Alzano e le polmoniti anomale «Già a dicembre oltre 100 casi»

Mercoledì 1 Luglio 2020
L'INCHIESTA
MILANO Tra novembre e gennaio, quando il Covid-19 era una minaccia esotica confinata in Hubei, all'ospedale di Alzano Lombardo sono stati ricoverati 110 pazienti colpiti da polmonite con «agente non specificato». Era il primo attacco del virus, non riconosciuto e sottovalutato? Oppure solo polmoniti anomale, come accade ogni anno? Di certo l'impennata di contagi impressiona: nel 2018 i casi sono stati 196 in tutto, l'anno dopo 256, il 30% in più. I dati, forniti dall'Ats Bergamo e dall'Asst Bergamo Est, sono confluiti nel fascicolo della procura bergamasca che indaga per epidemia colposa sulla mancata chiusura dell'ospedale di Alzano Lombardo e la zona rossa mai decretata in bassa Val Seriana.
CODICE 486
A renderli noti è stato il consigliere regionale di Azione Niccolò Carretta, con allegate relazioni firmate dall'assessore regionale Massimo Gallera, dal direttore generale di Ats Bergamo Massimo Giupponi e dal direttore generale dell'ospedale di Alzano Francesco Locati. Dalle quali non emerge se quei numeri, che avrebbero potuto far scattare l'allarme pandemia, siano stati comunicati alla Regione già a novembre. Il Covid entra ufficialmente nella bergamasca domenica 23 febbraio, certificato dai tamponi positivi dei primi due pazienti, ma nei mesi precedenti si è verificata un'intensificazione dei ricoveri con diagnosi in codice 486: termine medico per descrivere una «polmonite con agente non specificato». La crescita è netta: 18 diagnosi a novembre, 40 a dicembre, altre 52 a gennaio.
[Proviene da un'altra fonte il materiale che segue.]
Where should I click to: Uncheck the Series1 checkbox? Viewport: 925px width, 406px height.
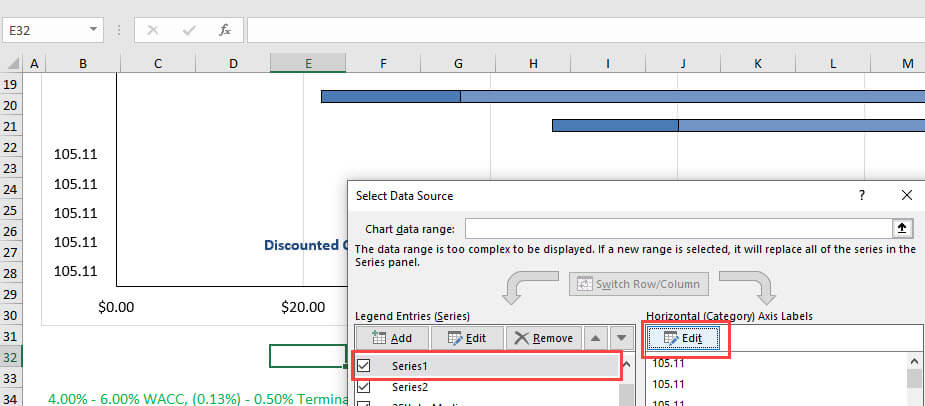click(x=364, y=366)
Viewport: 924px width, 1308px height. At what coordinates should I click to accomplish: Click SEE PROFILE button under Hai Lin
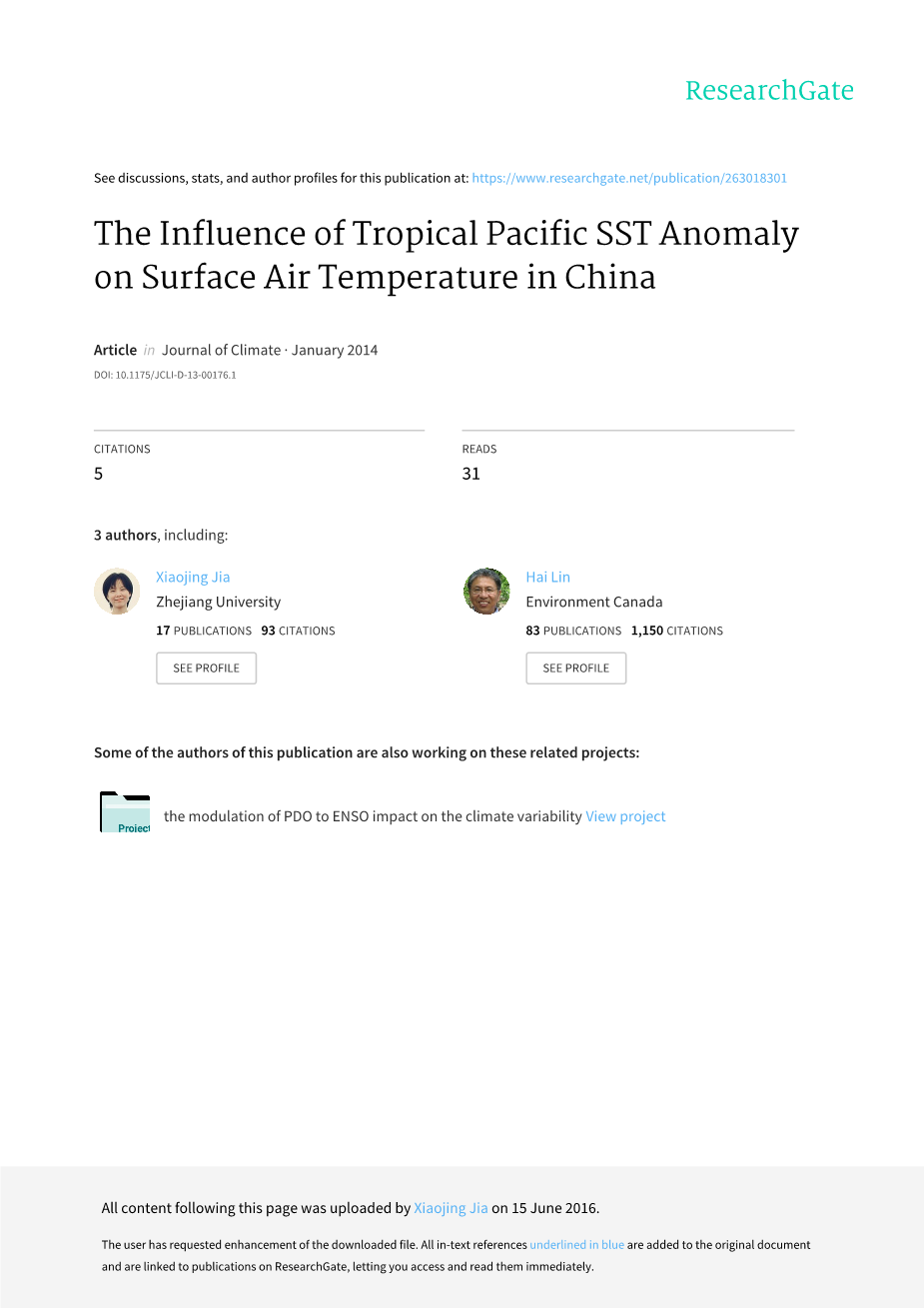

Centodieci tra novembre e il 23 febbraio, giorno in cui alle cartelle si è aggiunta la voce «polmonite da Sars - coronavirus associato». Nella relazione firmata dal direttore generale di Ats Bergamo Massimo Giupponi si legge che «dal 1 dicembre al 23 febbraio al Pesenti Fenaroli di Alzano Lombardo risultano 145 dimessi con diagnosi ricomprese tra i diversi codici utilizzati nella classificazione delle malattie di polmonite. La semplice analisi della Scheda di dimissione ospedaliera non consente di poter ascrivere tale diagnosi a casi di infezione misconosciuta da Sars Cov-2». E ora l'Ats precisa che «gli esiti del lavoro sui ricoveri consentono di affermare come non siano riscontrabili evidenze statistiche» che facciano sospettare «una presenza precoce di ricoveri per polmoniti» da Covid in provincia di Bergamo nel «dicembre 2019 e nel bimestre gennaio e febbraio 2020: è un trend coerente con il passato». I magistrati vogliono capire se è davvero così, se quelle infezioni non fossero invece avvisaglie dell'epidemia. Sottovalutate, con la conseguenza che l'ospedale di Alzano è stato chiuso solo per tre ore e la zona rossa non è mai stata creata. Ma i pm fanno anche un passo in più: la diagnosi dei casi di Covid-19 avviene solo tramite tampone e sono due circolari ministeriali a indicare i protocolli da seguire negli ospedali. La prima bozza del 22 gennaio prevedeva controlli in caso di decorso clinico sospetto, dal 27 gennaio questo criterio sparisce e le direttive del Ministero della Sanità impongono il test solo per chi arriva dalla Cina o è stato in contatto con cinesi.
CENTO SEQUENZE
Se su tutti i malati sospetti dal 22 gennaio in poi fosse stato effettuato il tampone e la bergamasca isolata, è l'ipotesi dei pm, forse ora non si piangerebbero 6.000 morti. È questo il momento cruciale della pandemia e secondo il professor Massimo Galli, direttore del reparto di malattie infettive al Sacco di Milano, quell'esplosione di polmoniti all'inizio dell'inverno non ha alcun significato e va presa con le molle. «Il virus cinese arriva in Italia dalla Gemrania attorno al 18-19 gennaio, il focolaio è stato riconosciuto il 22-23 gennaio - spiega - Noi, sulla base di più di 100 sequenze, abbiamo riconfermato che verosimilmente il Covid entra nel nostro Paese attorno al 26 gennaio. Se fosse comparso a novembre, per le caratteristiche violente che ha, avrebbe provocato un disastro già a dicembre».